Friday, December 12, 2008

As They Were Faithful

I finished up yesterday's post by saying that I doubted if the Stockbridge-Munsee Band of Mohican Indians would be around today if not for the success of John Sergeant Sr.'s mission work. If you know me, you know that I'm not saying that all the credit for a whole tribe's survival is thanks to one white man. Too many Native nations didn't survive the European invasion intact and it wasn't because one tribe was "better" than another. Rather the amount of devastation the fur trade did to each group of Indians probably depended more on laws of geography than anything else. The coastal Algonkians were the most devastated by the fur trade and the Iroquois (e.g. Oneidas and Mohawks), being farther inland, had time to make a more gradual adjustment to the fur trade.

A scholarly article by James Ronda and Jeanne Ronda is relevant to this discussion: "'As They Were Faithful': Chief Hendrick Aupaumut and the Struggle for Stockbridge Survival, 1757-1830."(American Indian Culture and Research Journal 3:3 (1979) pages 43-55). A recurring theme in that article is a comparison between Captain Hendrick and Tecumseh. While Captain Hendrick was the first non-white diplomat employed by the United States, Tecumseh was an enemy of the United States. Captain Hendrick described himself as "the front door" through which Christian missionaries could access what were then known as "the western tribes," in the Ohio River Valley. He also promoted "civilization" to the Delawares and other Indians.

Tecumseh was trying to promote Indian survival by attempting to bring the tribes together against the United States. But Captain Hendrick saw it differently. In a speech to the Delawares recorded in John Sergeant Jr.'s Journal, Captain Hendrick explained

All the [Indian] nations who thus rejected civilization and Christian religion, and embraced the wicked practices of the white people were poor and finally became extinct from the earth. But, on the other hand, all the Indians who accepted the offer of the good white people were blessed.
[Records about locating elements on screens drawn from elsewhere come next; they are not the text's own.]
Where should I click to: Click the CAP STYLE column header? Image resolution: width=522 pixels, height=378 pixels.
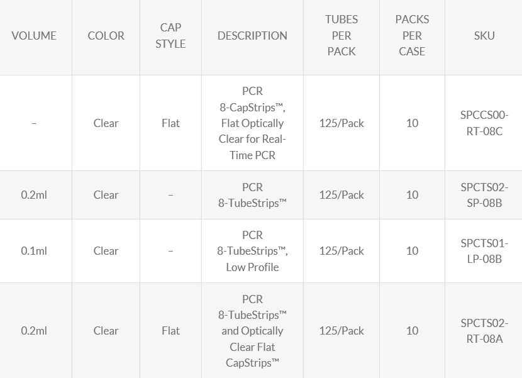click(x=170, y=36)
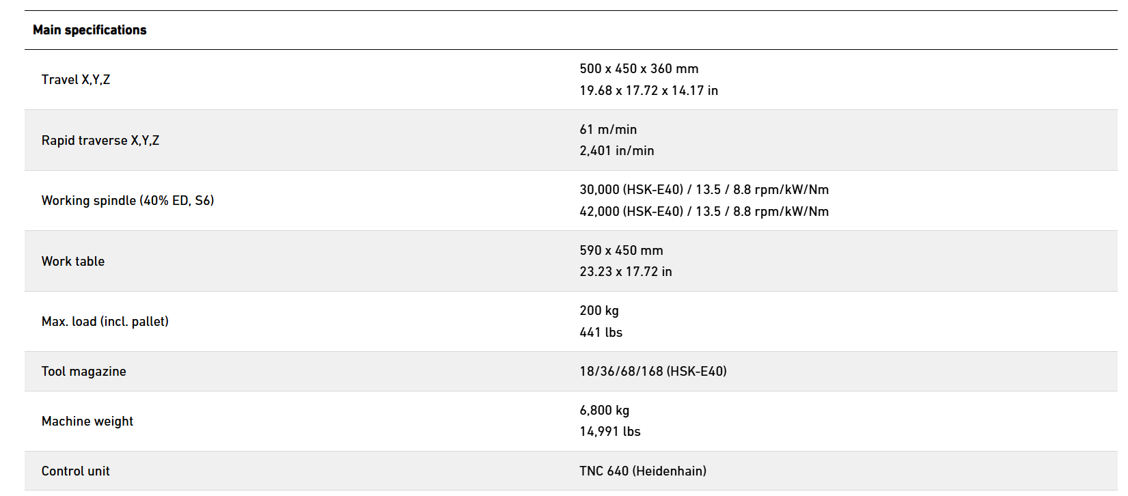Screen dimensions: 1128x496
Task: Select the 200 kg value
Action: (599, 311)
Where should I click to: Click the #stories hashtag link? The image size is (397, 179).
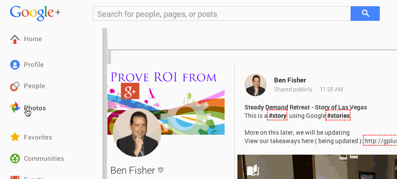click(x=339, y=116)
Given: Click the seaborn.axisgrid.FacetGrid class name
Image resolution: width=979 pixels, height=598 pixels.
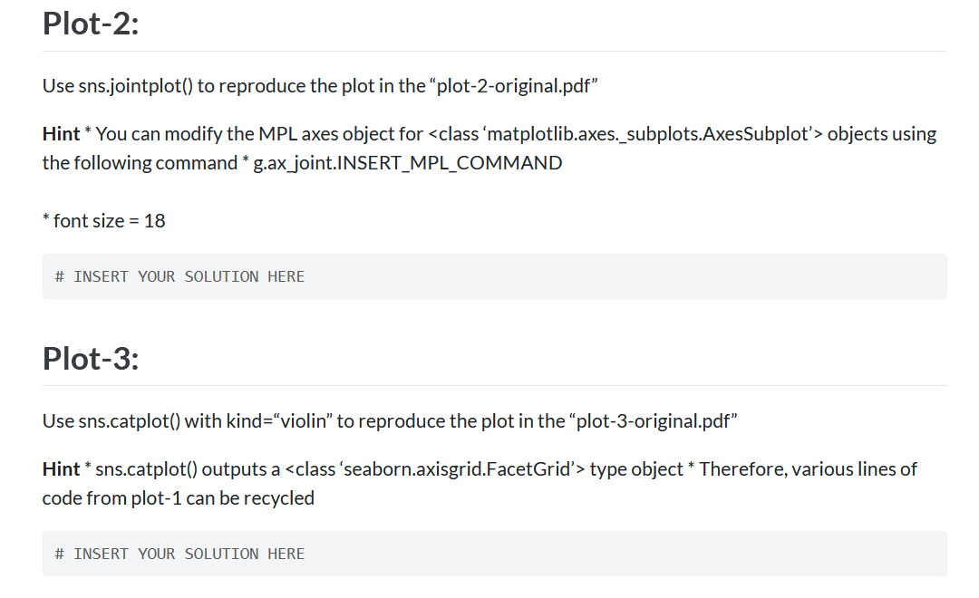Looking at the screenshot, I should click(x=457, y=468).
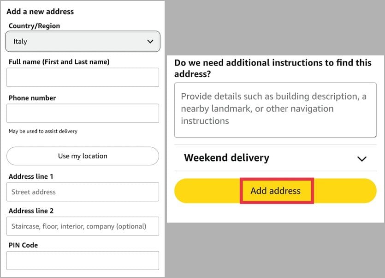The width and height of the screenshot is (385, 278).
Task: Focus the Full name input box
Action: [83, 77]
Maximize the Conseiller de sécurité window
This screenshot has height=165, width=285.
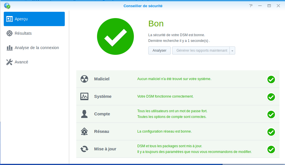pos(269,6)
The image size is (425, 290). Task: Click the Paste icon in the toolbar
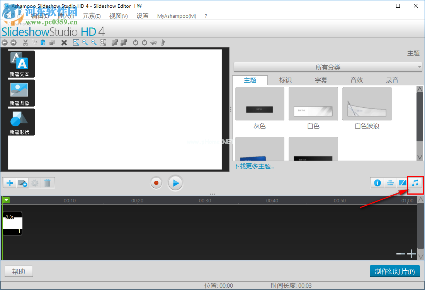[x=43, y=42]
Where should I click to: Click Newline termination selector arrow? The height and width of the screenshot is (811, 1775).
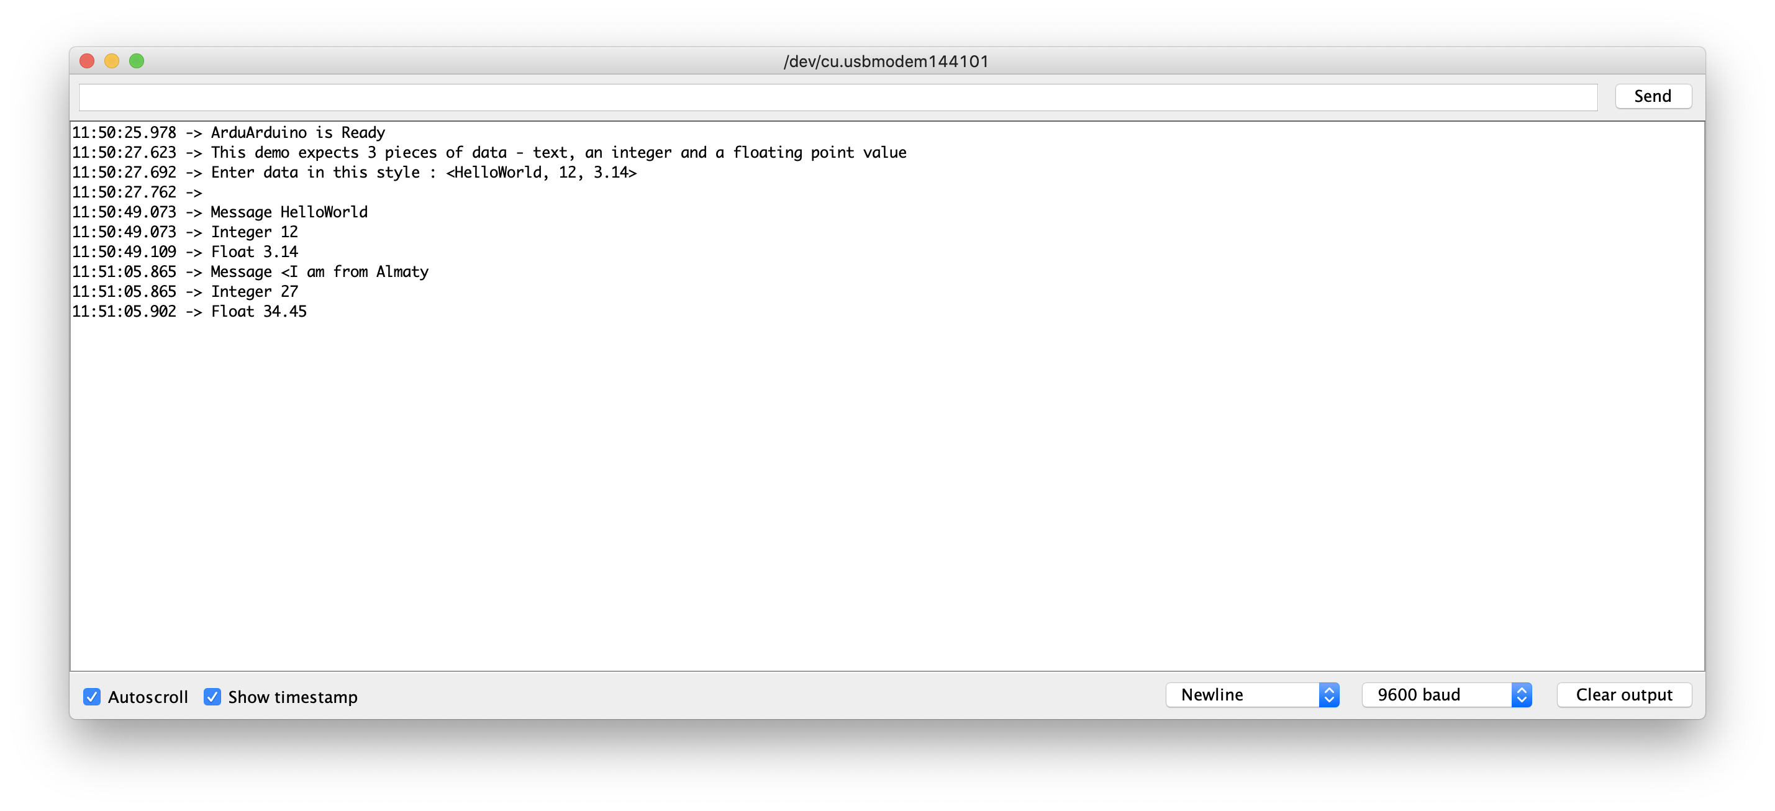1329,695
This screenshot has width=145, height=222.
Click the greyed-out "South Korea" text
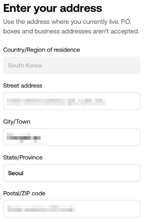click(25, 66)
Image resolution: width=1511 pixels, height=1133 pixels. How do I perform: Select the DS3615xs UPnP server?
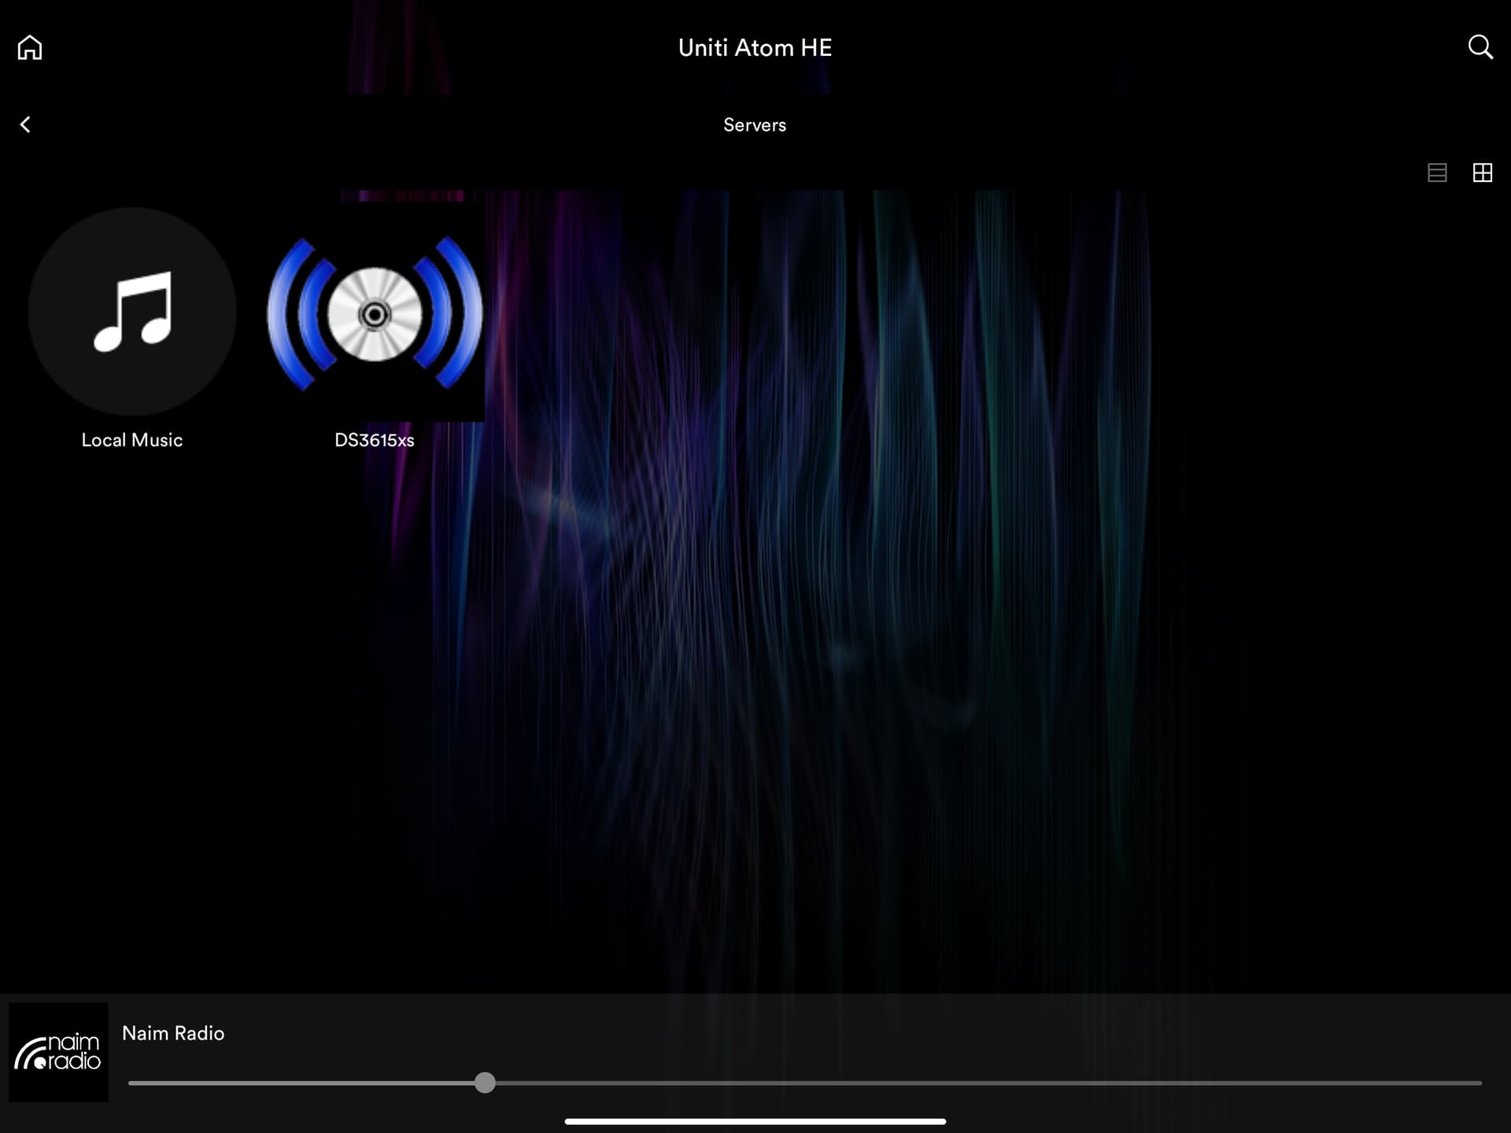click(x=374, y=315)
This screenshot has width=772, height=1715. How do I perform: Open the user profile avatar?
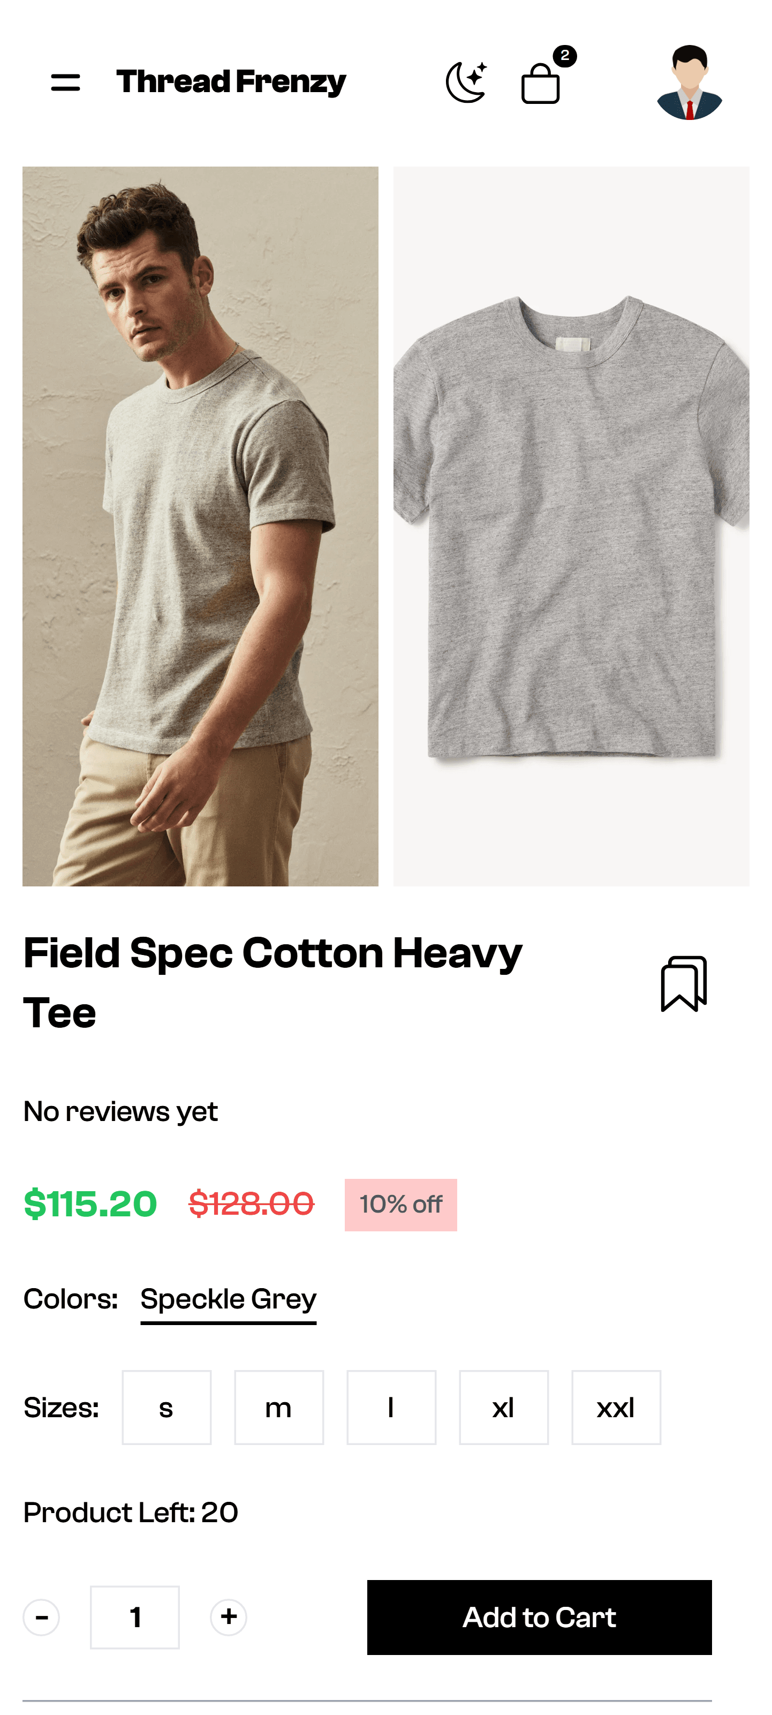point(689,83)
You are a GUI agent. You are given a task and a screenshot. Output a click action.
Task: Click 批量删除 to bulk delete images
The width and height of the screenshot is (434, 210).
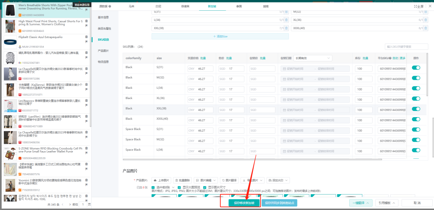point(182,180)
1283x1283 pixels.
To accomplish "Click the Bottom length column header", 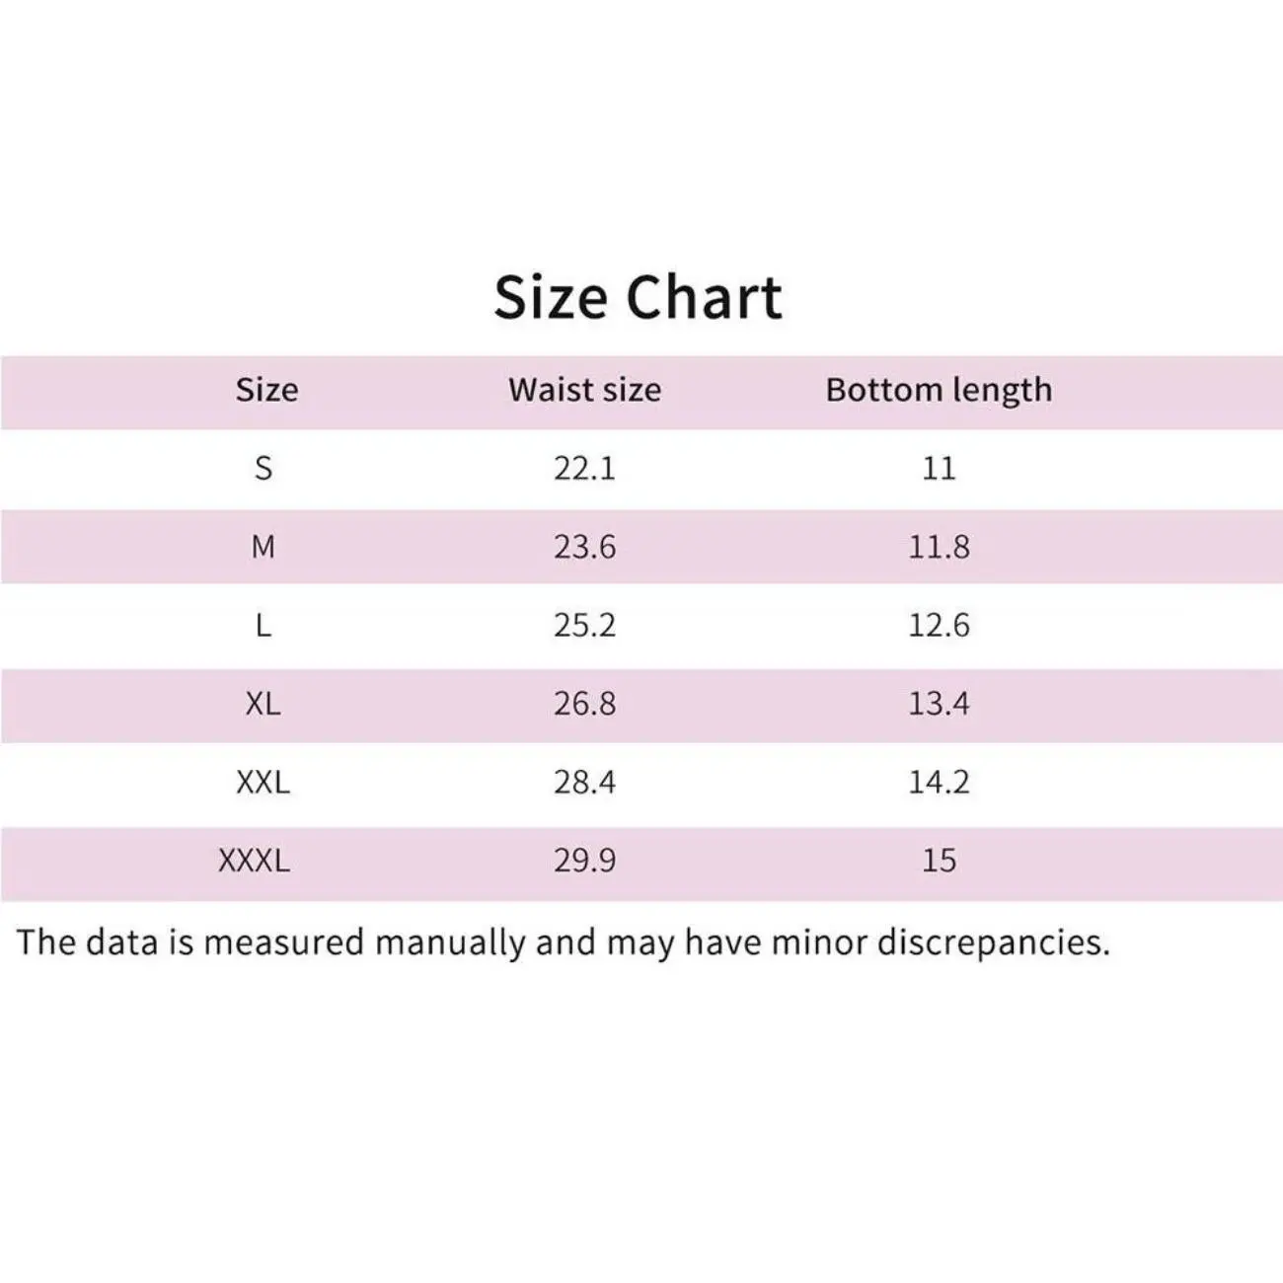I will 939,390.

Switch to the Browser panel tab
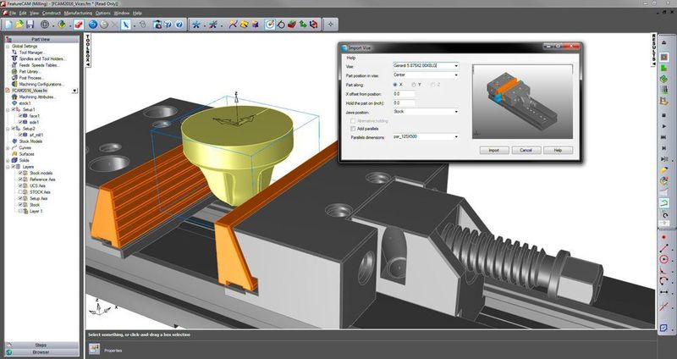[41, 351]
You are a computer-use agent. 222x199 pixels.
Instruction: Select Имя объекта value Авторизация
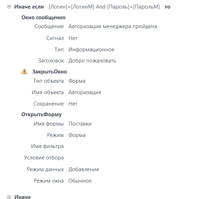click(x=85, y=92)
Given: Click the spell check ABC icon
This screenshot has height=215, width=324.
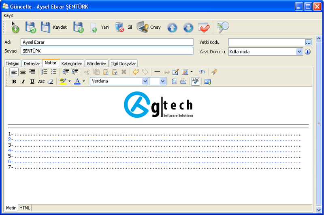Looking at the screenshot, I should coord(196,81).
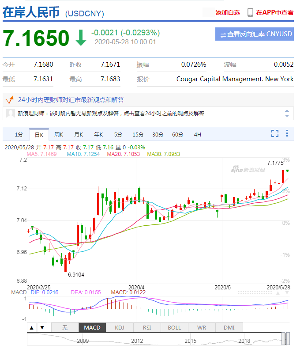The width and height of the screenshot is (304, 349).
Task: Select the 60分 chart interval
Action: (177, 134)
So far as they were faithful, they prospered, and the remnants of them remain to this day.

The Rondas point out a few other things: Captain Hendrick wasn't naive, he knew that his people weren't getting a fair shake from the white government. But his work on behalf of the United States gave him the opportunity to lobby for compensation for the tribe's service and losses in the Revolutionary War (the treaty of 1795 finally did that). And finally they tell us that Captain Hendrick Aupaumut's place in American history deserves more recognition. I agree.